### WAT TE MAKEN:
Begin bij de regel met "Where should I click to: Click the Palavra-passe" en stop na de regel met "(x=29, y=1494)". Geef die regels opnieuw, met "Screen dimensions" telkens vervangen door "Screen size" en de rest ongewijzigd.

### VERSTREKTE GEGEVENS:
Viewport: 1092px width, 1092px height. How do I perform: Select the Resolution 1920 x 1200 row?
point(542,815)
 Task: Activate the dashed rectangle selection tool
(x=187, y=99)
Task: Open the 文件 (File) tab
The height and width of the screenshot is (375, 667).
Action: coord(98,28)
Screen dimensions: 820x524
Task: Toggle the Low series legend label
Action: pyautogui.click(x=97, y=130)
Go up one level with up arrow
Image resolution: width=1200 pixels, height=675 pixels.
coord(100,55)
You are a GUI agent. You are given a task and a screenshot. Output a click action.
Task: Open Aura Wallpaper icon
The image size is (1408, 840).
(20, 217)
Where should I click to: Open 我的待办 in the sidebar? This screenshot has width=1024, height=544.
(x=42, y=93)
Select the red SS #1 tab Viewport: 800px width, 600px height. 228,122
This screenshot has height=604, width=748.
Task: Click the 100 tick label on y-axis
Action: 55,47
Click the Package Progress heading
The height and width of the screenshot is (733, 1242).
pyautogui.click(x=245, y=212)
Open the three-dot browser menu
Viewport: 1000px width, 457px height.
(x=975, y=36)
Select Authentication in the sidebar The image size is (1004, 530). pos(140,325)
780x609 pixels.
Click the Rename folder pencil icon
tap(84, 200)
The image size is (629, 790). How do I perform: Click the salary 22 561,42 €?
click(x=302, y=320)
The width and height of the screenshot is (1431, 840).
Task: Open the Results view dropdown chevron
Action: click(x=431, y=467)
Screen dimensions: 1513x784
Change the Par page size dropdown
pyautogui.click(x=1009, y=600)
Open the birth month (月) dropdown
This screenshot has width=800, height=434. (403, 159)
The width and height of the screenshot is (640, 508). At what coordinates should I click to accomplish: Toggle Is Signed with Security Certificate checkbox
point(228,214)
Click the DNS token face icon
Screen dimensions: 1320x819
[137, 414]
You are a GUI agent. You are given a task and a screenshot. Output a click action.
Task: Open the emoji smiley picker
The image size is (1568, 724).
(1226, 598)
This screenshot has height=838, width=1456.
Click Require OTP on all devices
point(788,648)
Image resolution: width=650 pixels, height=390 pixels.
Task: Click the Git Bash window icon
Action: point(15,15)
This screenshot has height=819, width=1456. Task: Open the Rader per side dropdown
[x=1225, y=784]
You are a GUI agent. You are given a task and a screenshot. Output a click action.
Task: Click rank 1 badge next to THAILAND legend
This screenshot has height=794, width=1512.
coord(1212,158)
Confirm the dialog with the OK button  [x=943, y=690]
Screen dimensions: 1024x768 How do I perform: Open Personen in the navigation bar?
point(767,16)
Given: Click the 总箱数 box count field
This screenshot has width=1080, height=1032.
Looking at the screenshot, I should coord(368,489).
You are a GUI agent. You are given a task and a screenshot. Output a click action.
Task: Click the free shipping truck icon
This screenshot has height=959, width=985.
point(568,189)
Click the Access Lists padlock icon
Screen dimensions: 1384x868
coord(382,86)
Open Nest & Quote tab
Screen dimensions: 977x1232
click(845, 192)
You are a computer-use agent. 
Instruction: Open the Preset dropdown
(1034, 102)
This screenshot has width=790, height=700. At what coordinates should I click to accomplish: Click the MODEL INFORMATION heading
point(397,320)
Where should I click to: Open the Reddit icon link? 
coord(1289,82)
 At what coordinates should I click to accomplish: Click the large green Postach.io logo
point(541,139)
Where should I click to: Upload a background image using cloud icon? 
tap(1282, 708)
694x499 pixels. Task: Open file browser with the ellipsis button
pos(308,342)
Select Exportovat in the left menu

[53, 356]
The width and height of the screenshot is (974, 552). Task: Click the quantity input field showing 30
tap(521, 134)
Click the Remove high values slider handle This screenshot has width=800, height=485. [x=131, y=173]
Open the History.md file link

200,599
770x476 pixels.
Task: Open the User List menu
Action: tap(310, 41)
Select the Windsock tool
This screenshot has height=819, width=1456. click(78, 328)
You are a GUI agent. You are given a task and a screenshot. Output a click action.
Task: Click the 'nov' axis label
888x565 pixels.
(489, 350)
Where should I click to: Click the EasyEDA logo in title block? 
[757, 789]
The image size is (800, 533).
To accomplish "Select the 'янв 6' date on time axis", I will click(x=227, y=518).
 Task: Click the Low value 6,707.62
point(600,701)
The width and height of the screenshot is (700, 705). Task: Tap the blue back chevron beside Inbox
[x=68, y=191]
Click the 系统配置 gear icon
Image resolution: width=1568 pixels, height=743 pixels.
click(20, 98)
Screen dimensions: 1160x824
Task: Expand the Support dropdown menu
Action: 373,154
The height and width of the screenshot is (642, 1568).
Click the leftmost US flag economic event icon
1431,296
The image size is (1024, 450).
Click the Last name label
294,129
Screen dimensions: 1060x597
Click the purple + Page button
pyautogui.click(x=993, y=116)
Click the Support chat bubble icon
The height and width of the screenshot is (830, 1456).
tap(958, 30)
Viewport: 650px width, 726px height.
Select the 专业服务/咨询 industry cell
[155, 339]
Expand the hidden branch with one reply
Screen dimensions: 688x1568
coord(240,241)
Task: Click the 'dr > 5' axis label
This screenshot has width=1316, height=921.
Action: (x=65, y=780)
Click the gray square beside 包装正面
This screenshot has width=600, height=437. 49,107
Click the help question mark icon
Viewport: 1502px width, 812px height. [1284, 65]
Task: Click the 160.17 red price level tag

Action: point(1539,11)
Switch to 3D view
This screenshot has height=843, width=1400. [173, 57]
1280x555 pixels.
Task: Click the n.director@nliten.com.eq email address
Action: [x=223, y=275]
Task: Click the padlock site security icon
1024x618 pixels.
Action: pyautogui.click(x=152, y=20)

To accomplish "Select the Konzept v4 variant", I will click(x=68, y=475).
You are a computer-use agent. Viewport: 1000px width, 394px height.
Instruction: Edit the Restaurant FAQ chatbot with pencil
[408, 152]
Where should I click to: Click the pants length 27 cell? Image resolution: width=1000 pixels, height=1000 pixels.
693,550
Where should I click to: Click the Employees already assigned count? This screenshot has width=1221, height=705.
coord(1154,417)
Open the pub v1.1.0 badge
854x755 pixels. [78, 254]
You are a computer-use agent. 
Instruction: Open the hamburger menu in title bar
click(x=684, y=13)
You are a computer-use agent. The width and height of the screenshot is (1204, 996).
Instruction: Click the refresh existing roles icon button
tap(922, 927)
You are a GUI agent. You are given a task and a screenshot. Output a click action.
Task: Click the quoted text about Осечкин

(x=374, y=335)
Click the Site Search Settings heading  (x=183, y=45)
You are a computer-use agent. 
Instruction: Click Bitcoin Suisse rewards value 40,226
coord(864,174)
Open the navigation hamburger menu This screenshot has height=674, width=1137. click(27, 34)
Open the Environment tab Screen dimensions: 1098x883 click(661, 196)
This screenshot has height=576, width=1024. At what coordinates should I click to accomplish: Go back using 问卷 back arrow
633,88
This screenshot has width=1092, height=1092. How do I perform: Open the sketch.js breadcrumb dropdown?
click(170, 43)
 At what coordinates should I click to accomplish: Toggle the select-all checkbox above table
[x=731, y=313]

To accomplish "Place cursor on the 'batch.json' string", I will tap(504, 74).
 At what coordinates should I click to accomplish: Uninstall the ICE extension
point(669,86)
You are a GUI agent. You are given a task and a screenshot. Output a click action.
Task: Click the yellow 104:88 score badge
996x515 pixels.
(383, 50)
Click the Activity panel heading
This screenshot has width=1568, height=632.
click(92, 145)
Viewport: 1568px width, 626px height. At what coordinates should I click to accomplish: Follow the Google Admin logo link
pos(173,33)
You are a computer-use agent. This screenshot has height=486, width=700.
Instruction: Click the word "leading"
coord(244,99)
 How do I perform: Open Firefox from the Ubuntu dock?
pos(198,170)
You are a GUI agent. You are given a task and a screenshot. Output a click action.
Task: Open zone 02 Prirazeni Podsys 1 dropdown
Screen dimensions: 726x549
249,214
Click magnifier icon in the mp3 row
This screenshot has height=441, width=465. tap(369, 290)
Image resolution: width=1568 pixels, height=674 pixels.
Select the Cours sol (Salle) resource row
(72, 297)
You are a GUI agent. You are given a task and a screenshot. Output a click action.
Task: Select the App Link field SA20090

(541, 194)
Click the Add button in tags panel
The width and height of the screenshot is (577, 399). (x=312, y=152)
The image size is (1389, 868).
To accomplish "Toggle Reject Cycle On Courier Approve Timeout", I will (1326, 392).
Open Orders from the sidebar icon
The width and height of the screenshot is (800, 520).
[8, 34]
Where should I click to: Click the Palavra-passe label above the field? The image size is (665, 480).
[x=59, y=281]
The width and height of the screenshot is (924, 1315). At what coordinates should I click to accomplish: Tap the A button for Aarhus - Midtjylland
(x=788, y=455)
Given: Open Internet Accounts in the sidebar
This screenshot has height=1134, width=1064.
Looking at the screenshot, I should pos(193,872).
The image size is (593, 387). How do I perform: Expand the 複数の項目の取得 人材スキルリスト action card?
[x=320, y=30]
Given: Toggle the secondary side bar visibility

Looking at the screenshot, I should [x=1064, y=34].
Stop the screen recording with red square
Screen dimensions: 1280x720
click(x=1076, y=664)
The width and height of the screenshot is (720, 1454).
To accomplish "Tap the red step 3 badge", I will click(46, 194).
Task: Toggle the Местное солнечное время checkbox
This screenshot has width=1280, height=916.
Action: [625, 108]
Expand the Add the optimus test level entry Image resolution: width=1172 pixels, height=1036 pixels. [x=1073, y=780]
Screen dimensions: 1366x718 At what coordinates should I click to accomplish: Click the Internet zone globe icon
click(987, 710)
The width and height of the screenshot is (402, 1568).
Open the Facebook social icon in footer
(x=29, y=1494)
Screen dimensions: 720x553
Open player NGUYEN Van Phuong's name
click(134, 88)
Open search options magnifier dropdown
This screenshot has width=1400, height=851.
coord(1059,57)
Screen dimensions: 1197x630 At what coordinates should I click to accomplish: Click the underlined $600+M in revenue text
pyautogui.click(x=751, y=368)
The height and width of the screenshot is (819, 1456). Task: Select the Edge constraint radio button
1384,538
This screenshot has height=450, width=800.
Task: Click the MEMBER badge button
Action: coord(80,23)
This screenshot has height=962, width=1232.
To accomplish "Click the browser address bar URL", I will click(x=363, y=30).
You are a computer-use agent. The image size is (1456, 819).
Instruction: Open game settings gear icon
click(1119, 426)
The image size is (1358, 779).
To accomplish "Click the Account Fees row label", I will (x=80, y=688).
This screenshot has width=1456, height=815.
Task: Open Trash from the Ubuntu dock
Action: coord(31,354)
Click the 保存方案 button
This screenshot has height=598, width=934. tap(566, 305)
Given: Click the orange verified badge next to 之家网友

### UITVOER HIERONDER:
Where should I click to: Click the Palavra-passe label above the field? The image size is (665, 480).
[x=59, y=281]
The width and height of the screenshot is (924, 1315). At what coordinates should I click to accomplish: Tap the A button for Aarhus - Midtjylland
(x=788, y=455)
Given: Open Internet Accounts in the sidebar
This screenshot has height=1134, width=1064.
Looking at the screenshot, I should pos(193,872).
The image size is (593, 387). How do I perform: Expand the 複数の項目の取得 人材スキルリスト action card?
[x=320, y=30]
Given: Toggle the secondary side bar visibility

Looking at the screenshot, I should [x=1064, y=34].
Stop the screen recording with red square
Screen size: 1280x720
click(x=1076, y=664)
The width and height of the screenshot is (720, 1454).
To accomplish "Tap the red step 3 badge", I will click(46, 194).
Task: Toggle the Местное солнечное время checkbox
This screenshot has width=1280, height=916.
Action: [625, 108]
Expand the Add the optimus test level entry Image resolution: width=1172 pixels, height=1036 pixels. [x=1073, y=780]
Screen size: 1366x718 At what coordinates should I click to accomplish: Click the Internet zone globe icon
click(987, 710)
The width and height of the screenshot is (402, 1568).
Open the Facebook social icon in footer
(x=29, y=1494)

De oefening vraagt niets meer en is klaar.